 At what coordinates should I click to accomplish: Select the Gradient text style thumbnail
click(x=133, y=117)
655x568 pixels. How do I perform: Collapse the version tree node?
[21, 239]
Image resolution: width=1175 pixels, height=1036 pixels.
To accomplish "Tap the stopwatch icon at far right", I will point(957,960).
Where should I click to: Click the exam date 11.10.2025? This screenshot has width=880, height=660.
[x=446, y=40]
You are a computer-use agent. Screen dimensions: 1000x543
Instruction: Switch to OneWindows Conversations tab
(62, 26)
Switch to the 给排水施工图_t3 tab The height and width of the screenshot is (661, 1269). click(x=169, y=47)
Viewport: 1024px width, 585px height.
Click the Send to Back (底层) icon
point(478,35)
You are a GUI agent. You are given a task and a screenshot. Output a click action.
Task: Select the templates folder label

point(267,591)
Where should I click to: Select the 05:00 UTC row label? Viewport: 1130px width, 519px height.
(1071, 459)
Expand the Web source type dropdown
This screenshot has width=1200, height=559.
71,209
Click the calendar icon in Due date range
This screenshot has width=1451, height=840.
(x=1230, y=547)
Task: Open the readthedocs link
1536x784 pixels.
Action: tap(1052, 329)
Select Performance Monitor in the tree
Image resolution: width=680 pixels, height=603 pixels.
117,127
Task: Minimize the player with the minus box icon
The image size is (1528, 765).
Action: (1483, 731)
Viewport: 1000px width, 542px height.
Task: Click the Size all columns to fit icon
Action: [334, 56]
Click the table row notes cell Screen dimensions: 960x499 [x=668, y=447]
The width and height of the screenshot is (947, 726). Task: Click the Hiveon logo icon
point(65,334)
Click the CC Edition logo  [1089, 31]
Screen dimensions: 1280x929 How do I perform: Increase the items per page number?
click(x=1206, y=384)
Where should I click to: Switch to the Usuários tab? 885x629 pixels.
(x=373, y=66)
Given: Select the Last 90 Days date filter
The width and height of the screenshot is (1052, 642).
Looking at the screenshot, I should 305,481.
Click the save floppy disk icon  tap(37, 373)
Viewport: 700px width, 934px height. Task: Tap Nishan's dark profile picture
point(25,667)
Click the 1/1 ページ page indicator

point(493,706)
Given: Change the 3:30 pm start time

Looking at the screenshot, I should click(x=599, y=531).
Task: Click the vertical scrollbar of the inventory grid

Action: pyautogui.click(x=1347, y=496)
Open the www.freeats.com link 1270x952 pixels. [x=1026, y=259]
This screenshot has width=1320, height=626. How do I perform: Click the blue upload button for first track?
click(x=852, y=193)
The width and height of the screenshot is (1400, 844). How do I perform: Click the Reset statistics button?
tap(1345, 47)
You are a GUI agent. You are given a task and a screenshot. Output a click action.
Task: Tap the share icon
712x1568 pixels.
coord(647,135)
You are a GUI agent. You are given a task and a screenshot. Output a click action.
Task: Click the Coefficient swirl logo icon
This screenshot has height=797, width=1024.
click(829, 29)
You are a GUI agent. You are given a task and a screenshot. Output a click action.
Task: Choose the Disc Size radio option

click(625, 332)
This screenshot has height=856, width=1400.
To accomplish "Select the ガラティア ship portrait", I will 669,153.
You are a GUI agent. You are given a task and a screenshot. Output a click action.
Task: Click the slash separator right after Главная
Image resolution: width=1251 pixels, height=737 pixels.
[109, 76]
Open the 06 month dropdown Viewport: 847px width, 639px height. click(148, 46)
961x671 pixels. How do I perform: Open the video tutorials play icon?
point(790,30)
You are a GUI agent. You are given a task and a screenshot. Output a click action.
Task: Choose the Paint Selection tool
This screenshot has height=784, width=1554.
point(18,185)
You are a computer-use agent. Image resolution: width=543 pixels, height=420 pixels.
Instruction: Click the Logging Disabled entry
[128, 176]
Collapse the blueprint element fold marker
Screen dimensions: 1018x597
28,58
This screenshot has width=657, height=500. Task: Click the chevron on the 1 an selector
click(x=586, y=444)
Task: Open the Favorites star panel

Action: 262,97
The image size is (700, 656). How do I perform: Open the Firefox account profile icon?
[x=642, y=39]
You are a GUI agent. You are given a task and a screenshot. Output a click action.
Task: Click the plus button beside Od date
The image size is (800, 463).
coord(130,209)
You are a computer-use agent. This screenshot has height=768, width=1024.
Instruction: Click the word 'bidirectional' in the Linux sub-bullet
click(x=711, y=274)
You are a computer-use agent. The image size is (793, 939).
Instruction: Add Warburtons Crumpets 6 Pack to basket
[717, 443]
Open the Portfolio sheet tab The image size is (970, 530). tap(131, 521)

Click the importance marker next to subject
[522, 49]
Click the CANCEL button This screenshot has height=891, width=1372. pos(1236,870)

● WHAT IS BEING ASKED
What must be returned is only the number of lines in the records that hold the word "right".

● TASK ANSWER
2